**To do**
Lift out, unaltered, the lines of the material below between the line holding "Task: Tap the 1-3-2(他7通り) summary link" and the line holding "Screen dimensions: 690x393", counting both.

**Raw data**
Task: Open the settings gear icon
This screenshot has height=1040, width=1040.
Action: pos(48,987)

--

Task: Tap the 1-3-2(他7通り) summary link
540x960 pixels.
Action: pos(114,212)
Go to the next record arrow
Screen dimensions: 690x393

**Answer**
Task: Tap the 1-3-2(他7通り) summary link
540x960 pixels.
Action: pos(114,212)
Go to the next record arrow
Screen dimensions: 690x393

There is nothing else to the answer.